The influence and impact of Wells’s story is so great that, as Peter Beck points out, even the Martians will eventually know of its existence. In 2008, Wells’s novel was included in The Planetary Society’s “Visions of Mars” digital time capsule sent off to Mars, along with other material by scientific and literary powerhouses like Ray Bradbury, Carl Sagan, and Percival Lowell. An argument can be made that none of the items included in this Martian gift basket would be possible without Wells’s first consideration of Mars as an inhabited planet. On that same note, this special issue of The Wellsian asks interested contributors to be part of the constant and powerful influence that is Wells’s legacy, a legacy that includes WotW.
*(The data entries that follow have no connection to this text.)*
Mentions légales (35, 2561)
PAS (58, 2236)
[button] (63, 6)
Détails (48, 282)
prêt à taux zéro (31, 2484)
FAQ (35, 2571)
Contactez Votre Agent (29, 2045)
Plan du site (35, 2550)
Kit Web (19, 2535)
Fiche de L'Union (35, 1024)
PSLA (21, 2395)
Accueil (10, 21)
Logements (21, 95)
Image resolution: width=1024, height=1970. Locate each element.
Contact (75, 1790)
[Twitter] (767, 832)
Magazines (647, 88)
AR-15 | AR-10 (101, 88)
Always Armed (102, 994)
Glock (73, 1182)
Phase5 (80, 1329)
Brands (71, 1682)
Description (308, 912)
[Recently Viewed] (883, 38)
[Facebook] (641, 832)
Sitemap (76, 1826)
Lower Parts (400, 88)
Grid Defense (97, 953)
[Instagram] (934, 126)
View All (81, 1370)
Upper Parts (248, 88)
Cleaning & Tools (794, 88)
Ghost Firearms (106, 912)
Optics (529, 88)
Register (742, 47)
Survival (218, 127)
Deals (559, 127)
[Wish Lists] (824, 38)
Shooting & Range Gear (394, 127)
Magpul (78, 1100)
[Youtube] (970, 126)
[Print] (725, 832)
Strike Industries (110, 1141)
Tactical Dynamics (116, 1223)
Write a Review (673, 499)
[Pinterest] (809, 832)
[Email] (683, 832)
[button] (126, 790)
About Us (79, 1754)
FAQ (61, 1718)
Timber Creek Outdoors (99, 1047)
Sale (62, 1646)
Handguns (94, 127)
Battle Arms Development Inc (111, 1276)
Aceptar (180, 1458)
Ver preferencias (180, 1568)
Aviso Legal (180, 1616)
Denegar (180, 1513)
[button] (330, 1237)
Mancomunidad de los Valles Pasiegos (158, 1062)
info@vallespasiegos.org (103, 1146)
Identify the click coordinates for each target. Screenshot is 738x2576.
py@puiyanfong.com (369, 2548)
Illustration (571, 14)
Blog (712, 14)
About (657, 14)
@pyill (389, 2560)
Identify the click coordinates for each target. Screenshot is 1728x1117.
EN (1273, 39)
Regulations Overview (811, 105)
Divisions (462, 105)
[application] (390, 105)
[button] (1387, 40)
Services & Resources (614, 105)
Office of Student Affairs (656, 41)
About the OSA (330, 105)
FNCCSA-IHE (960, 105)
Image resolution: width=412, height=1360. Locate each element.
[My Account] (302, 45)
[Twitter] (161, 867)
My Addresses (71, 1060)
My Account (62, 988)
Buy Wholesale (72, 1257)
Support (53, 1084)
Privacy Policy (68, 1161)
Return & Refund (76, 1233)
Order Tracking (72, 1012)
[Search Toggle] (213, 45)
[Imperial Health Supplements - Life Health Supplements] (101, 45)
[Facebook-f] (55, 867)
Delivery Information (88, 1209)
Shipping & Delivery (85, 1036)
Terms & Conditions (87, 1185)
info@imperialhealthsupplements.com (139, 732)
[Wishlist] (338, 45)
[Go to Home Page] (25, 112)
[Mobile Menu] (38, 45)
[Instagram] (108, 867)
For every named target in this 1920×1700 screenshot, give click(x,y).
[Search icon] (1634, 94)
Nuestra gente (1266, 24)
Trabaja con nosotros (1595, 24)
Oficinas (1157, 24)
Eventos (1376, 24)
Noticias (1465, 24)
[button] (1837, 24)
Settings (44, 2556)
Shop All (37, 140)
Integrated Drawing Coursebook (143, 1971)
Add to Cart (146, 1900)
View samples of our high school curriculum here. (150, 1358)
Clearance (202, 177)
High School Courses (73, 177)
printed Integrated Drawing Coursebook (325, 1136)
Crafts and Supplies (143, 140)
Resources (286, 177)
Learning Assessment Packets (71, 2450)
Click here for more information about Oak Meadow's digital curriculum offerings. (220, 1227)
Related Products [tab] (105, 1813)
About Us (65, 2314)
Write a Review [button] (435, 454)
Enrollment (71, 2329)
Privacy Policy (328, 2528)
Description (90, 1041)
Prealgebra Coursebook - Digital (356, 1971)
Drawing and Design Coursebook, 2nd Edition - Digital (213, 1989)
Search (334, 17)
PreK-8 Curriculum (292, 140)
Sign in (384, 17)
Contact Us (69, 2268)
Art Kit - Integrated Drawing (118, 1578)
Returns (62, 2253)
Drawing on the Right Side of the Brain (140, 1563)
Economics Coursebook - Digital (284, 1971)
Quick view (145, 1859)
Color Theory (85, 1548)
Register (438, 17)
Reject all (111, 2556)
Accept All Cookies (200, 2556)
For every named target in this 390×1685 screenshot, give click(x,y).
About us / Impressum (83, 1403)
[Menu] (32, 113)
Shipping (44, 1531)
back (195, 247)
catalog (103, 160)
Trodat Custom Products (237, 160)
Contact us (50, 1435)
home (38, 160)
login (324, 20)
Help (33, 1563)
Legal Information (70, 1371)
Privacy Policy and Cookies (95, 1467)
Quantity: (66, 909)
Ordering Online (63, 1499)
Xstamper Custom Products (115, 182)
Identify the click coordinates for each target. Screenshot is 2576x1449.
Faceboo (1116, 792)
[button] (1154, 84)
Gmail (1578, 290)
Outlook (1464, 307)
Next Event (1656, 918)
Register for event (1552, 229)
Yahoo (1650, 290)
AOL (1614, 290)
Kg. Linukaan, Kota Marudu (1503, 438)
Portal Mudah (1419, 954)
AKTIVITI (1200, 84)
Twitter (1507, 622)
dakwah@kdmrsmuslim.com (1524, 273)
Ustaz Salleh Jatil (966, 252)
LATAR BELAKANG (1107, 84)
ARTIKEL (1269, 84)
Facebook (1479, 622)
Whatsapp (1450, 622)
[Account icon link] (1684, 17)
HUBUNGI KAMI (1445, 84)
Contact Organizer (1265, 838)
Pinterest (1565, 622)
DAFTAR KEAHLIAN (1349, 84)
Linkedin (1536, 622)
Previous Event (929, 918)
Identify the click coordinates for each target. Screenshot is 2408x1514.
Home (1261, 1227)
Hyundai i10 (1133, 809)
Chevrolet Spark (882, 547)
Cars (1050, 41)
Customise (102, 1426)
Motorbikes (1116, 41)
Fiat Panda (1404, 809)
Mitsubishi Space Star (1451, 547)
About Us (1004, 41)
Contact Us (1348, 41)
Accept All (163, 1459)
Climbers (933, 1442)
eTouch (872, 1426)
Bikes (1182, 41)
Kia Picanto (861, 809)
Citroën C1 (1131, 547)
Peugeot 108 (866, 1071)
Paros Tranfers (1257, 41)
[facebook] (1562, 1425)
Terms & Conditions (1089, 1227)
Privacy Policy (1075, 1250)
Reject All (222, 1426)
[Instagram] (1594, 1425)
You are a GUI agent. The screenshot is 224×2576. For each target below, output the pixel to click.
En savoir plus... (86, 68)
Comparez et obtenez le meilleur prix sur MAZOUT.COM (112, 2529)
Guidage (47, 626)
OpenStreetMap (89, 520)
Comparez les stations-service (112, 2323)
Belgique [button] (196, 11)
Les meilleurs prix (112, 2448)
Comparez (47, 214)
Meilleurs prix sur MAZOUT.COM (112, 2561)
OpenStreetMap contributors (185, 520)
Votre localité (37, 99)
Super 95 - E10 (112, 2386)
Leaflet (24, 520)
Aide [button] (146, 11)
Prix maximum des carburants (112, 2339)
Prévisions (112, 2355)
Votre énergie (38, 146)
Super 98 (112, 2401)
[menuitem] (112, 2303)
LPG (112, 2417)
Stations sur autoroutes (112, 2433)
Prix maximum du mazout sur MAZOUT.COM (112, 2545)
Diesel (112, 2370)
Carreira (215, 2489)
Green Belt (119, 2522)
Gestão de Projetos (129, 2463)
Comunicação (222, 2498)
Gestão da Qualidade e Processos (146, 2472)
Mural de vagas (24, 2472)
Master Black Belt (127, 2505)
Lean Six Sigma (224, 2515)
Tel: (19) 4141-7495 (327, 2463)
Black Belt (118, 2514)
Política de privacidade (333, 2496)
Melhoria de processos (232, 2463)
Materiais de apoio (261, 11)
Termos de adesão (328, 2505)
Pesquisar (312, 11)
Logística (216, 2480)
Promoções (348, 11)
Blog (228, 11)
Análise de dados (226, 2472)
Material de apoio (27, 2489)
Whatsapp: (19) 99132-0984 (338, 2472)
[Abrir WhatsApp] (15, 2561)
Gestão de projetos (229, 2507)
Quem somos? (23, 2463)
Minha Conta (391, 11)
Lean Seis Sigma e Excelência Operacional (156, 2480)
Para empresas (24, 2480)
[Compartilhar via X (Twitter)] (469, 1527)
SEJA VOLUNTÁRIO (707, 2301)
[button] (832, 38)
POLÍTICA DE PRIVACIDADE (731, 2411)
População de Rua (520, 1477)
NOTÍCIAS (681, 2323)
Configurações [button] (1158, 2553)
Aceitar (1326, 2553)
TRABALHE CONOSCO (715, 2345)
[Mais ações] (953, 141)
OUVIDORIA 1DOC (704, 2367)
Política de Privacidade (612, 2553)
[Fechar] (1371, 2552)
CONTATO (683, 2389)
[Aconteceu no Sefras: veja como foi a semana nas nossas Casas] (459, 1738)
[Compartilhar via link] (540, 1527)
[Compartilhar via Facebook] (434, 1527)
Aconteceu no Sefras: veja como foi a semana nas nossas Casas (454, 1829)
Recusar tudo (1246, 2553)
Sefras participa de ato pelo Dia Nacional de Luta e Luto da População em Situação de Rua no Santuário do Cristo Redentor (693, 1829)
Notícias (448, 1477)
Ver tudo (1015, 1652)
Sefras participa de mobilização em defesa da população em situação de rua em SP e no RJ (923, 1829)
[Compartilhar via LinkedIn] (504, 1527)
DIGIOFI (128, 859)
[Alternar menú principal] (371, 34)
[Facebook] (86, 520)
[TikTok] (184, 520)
Potential topics/areas of focus:

  • Historical accounts and considerations of the original (written) version as compared to the more contemporary adaptations (be it written, oral, aural, or visual).
  • Wells’s biography through this moment of time (1898) and how it shaped Wells’s novel
  • The impact of the novel in its own time and how it revived and considered contemporarily.
  • Wells’s background in biology and the sciences and how it is reflected throughout the original version.
  • Topics related to evolution (in Wells’s time and contemporarily).
  • Related to the above, how the biology and sciences of the original version morph and expand as technological advances occur.
  • Bacteriology and epidemiology studies as they relate to the death of the Martians and more contemporary viral invasions – i.e., COVID-19.
  • Advances in astronomical technology and what we now know about Mars
  • Ethics of space travel and colonizing other planets in the face of climate change.
  • Issues of social justice movements: how we can study, interpret, and utilize Wells’s at times problematic views of race, ethnicity, eugenics, ability, and feminism.
  • Wells & Warfare.
  • Wells & Transportation and Mobility Studies.
  • Wells’s powers of prophecy (specifically related to the two previous bullet points).
  • Women/gender
  • Journalism/newspapers
  • Religion
  • Nonhuman world (animals, plants, etc.)
  • WotW in the not-literature-only classroom. These classrooms might include medical humanities, the sciences featured in the novel, and others.

To encourage a diverse and representative issue, submissions that are not traditional scholarly essay are not only accepted, but they are also strongly encouraged. These submissions may include (but are not limited to):

  • Teaching WotW (including lesson plans and curriculum)
  • Artistic interpretations and representations of the novel
  • Creative writing submissions
  • Screenplay adaptations
  • Video games
  • Design plans and blueprints for the various machines of the novel (both human and Martian).
  • Graphic novel or comic adaptations

For these types of submission, please include some form of written explanation of the project, its impetus, the creative process, and clear and direct connection to the novel.

Please send submission proposals to by May 1st, 2023. All submissions should include an abstract and a Works Cited page.

Review Process: After all submissions are received, they will be reviewed by an editorial team and notifications of acceptance will be distributed around July 1st, 2023. Final revisions are due no later than October 1st, 2023.